The last three questions were concerning whether the government intends to introduce regulations specific to cryptocurrency trading in India.
The minister of finance confirmed the several earlier answers in parliament, starting with the announcement in the Budget Speech for 2018-19 stating:
“The government does not consider cryptocurrencies legal tender or coin and will take all measures to eliminate the use of these crypto-assets in financing illegitimate activities or as part of the payment system.”
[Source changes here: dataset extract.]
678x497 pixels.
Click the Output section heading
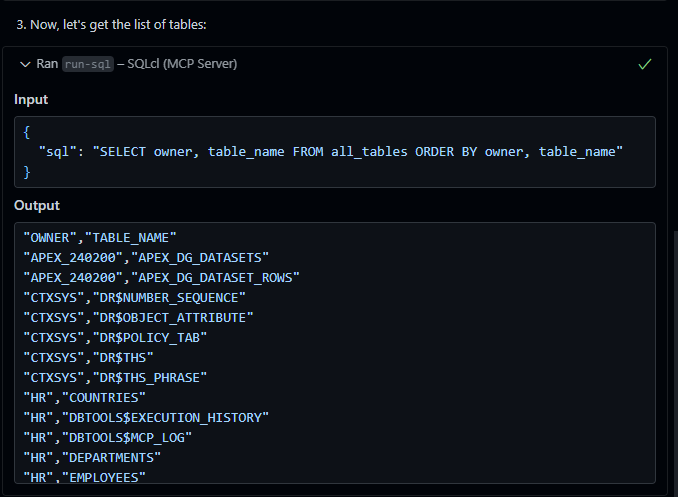(x=37, y=205)
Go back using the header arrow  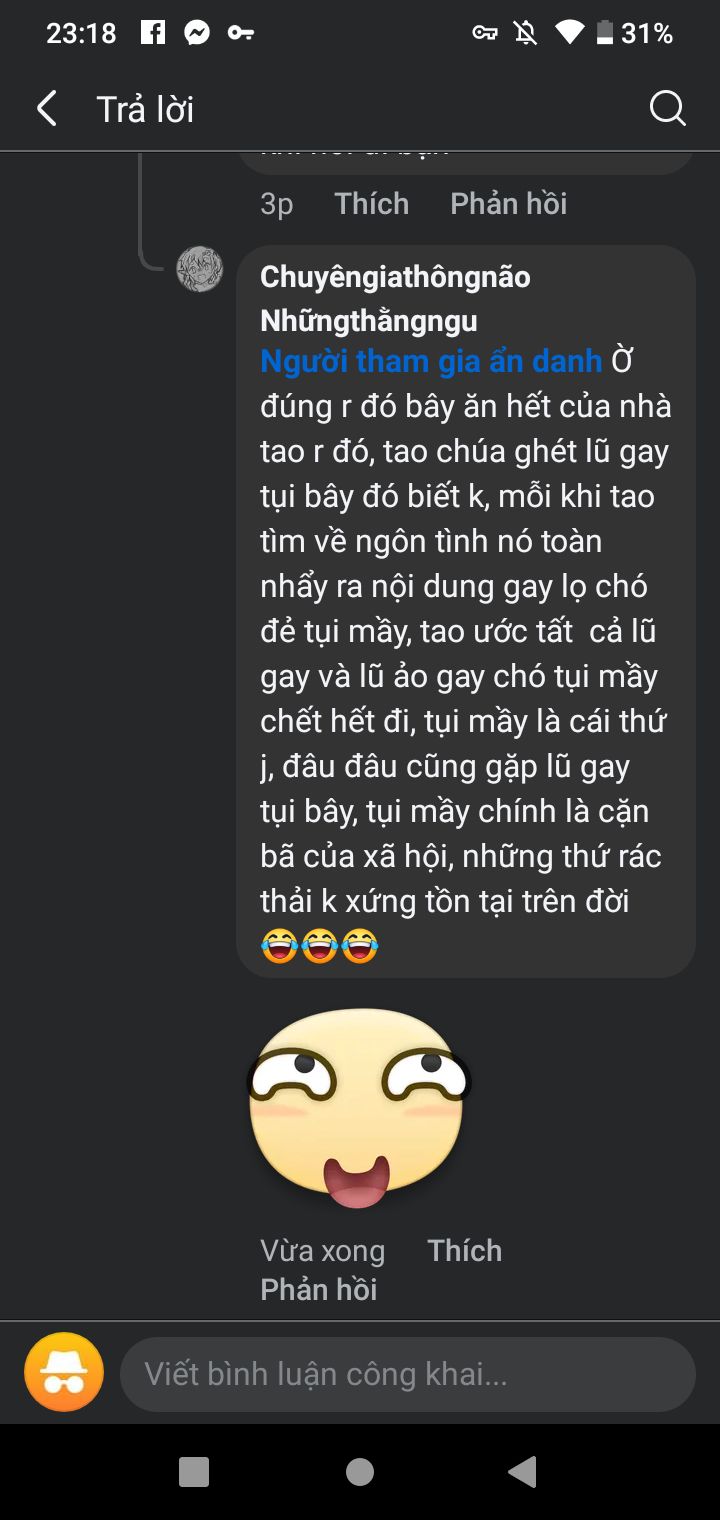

Next, the minister mentioned the interministerial committee (IMC) constituted under Former Finance Secretary Subhash Chandra Garg, who no longer holds a position in government. The minister claimed that the IMC “recommended in its report that all private cryptocurrencies, except any cryptocurrency issued by the state, be prohibited in India,” adding:
“The government would take a decision on the recommendations of the IMC and the legislative proposal if any would be introduced in the parliament, following the due process.”
As reported, the finance minister announced before that the crypto cabinet note is ready for consideration; however, the crypto bill still is not listed among the items to be considered in this parliament session.
Last month Bloomberg reported, the deputy governor of the Reserve Bank of India (RBI) T Rabi Sankar said that the RBI will introduce its own version of central bank digital currency (CBDC) in a phased manner and after carefully weighing its impact on various issues, including how it could hamper the deposit mobilization abilities of banks, and its potential effect on the conduct of the monetary policy.